Sahara Occidental : Mobilisation internationale pour arracher la libération d’Asfari
Détenu arbitrairement depuis quinze ans au Maroc, le prisonnier politique sahraoui Naâma Asfari cristallise une intense bataille diplomatique. Alors qu’une pétition mondiale réclame l’intervention pressante des Nations unies pour sauver sa vie, le député français Jean-Paul Lecoq exhorte le Premier ministre à briser le silence lors de sa visite officielle au Maroc.
La vie du prisonnier politique sahraoui et défenseur des droits de l’homme, Naâma Asfari, ne tient plus qu’à un fil. En grève de la faim depuis plus d’un mois dans la prison de Kénitra au Maroc, ce militant de 56 ans se trouve dans un état de santé qualifié de hautement critique. Par cette énième action de désespoir, il entend dénoncer ses conditions d’incarcération inhumaines et l’acharnement systématique de l’administration pénitentiaire marocaine.

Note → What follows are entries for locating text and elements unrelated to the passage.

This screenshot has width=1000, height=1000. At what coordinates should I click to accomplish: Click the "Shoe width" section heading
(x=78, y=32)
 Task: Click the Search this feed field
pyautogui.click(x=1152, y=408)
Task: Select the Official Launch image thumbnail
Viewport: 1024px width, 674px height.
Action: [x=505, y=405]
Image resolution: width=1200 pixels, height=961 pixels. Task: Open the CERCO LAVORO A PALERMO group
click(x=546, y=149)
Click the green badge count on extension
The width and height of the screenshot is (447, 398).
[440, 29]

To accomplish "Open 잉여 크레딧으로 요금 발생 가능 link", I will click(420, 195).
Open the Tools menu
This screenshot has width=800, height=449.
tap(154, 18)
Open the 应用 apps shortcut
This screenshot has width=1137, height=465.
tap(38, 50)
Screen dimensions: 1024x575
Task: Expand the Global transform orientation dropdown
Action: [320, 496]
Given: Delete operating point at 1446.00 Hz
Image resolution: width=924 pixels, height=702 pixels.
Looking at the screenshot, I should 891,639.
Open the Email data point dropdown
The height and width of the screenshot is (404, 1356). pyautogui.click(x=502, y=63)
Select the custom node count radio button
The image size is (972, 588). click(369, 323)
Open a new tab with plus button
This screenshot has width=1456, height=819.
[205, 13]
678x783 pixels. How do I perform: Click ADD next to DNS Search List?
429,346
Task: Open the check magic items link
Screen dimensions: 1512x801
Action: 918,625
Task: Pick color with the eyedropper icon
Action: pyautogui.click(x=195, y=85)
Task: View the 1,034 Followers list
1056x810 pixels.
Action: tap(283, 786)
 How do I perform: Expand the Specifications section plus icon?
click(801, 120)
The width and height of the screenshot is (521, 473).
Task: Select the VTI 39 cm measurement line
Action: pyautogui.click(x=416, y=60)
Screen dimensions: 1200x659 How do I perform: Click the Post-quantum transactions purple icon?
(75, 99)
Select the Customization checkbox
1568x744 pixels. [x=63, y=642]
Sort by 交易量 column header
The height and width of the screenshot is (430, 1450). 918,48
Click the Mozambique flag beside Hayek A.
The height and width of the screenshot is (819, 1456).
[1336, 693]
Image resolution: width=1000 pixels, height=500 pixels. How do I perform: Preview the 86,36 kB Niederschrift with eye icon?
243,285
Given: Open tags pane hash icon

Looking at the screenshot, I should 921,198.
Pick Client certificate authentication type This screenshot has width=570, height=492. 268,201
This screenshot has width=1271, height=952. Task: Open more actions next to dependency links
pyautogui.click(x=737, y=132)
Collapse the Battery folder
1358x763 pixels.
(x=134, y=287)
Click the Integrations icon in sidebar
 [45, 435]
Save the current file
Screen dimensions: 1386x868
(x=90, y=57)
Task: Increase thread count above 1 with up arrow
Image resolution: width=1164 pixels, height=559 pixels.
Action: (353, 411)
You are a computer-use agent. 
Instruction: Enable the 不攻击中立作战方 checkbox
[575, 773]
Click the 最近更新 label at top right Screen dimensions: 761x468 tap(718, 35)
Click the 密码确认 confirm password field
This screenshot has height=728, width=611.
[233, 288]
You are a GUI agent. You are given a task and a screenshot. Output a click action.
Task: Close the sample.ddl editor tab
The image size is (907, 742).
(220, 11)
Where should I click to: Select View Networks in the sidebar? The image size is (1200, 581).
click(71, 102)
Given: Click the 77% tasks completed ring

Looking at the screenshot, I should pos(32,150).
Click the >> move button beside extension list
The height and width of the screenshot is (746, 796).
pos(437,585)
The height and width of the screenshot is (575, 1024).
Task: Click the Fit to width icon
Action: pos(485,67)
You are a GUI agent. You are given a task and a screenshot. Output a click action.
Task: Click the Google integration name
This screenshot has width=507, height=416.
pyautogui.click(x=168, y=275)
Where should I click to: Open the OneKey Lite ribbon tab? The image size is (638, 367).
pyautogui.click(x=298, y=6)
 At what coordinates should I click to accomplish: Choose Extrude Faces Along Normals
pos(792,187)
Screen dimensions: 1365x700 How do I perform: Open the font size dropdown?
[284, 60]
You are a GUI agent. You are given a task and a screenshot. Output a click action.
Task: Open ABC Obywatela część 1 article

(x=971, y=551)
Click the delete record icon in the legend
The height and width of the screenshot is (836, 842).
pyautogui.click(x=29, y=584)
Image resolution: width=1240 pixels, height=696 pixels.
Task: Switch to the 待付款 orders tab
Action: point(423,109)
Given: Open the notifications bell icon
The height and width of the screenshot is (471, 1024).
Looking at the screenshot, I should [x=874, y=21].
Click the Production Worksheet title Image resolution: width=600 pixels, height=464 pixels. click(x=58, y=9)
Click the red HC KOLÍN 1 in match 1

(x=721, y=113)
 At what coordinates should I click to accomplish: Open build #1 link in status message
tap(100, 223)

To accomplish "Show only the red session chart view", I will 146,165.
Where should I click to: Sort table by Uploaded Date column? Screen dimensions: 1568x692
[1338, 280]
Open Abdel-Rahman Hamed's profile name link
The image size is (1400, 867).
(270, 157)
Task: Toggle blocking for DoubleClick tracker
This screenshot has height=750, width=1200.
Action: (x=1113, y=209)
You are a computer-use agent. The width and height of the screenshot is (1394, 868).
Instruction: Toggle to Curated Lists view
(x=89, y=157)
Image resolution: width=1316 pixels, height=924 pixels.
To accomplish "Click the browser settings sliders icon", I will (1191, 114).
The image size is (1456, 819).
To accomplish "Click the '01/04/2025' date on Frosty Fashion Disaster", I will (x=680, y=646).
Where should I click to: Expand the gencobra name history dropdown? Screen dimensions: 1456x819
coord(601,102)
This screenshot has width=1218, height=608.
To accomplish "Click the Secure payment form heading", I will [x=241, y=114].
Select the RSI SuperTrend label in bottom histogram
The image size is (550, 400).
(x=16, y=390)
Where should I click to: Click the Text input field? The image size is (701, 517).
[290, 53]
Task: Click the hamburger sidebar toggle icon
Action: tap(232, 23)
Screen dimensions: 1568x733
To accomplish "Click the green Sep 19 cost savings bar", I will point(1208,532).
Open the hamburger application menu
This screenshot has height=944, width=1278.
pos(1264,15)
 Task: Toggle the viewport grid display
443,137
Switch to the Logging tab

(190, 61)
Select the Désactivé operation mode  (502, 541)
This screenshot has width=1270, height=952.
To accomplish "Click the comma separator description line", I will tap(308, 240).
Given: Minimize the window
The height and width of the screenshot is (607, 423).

Emprisonné depuis plus de quinze ans pour avoir défendu pacifiquement le droit à l’autodétermination du peuple sahraoui, Naâma Asfari subit un isolement total, privé des soins médicaux urgents que réclame sa condition. Symbole de cette cruauté carcérale, son épouse, la militante française Claude Mangin, est interdite de visite depuis 2018. Condamné à une lourde peine de 30 ans de prison, le militant a été jugé à l’issue d’un procès expéditif, dénoncé par les observateurs comme un simulacre fondé sur des aveux extorqués sous la torture.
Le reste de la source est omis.